How Long is Forever?
by I'm Called Sweet Thang
Summary: When Harry is left with no one to love, he takes a new turn in the path of his life. Draco and Hermione are dead, and now Harry is left with only his sanity, which is slowly fading.


**Just so you know, flashbacks are in between horizontal lines & are in all italics.**

**This story is in the point of view of Harry Potter.**

_**Disclaimer!! **_**I do not claim to own Harry Potter, as J.K. Rowling does a much better job of it than I do. I just enjoy writing continuations of her stories, as they serve as good leads. Do enjoy! **

Of all of the questions I've been asked, and the ones I've asked myself, there was always one that made me think. Whether it made me think of relationships, or life... It did it. It started when I learned that my parents were gone... dead. The concept of dead perplexed me, and so I researched it in my Muggle home, as any ordinary person would do.

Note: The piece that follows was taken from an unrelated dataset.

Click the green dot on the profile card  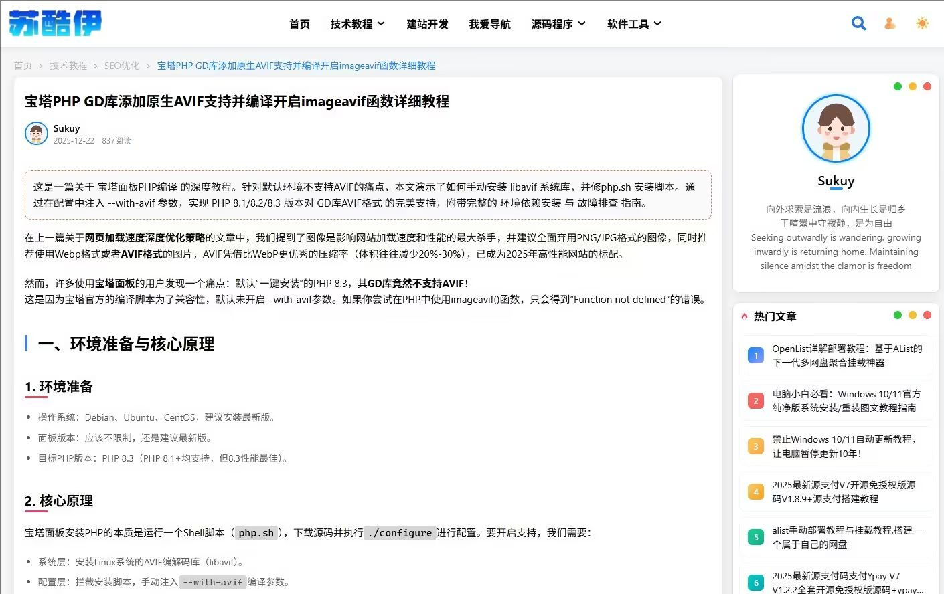898,86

All the computer told me was:

"Definition of dead - absolutely and completely over."

Gee, thanks. Like I didn't already know that. What I wanted was a deeper explanation. Why were my parents gone? Of course, Harry, don't be such an idiot. But, still these questions rang in my head, continuously, driving me on a crumbling edge over insanity. Why were they gone forever? How long is forever?

How long is forever? How long is forever? No matter what else was on my mind, that infiltrated even the happiest of thoughts. Forever could be in the means of how long a relationship would last. Or, how long a person was in love. In my parents' case, how long they were gone, and incoherent of any of the torture they had put me through because they chose to die.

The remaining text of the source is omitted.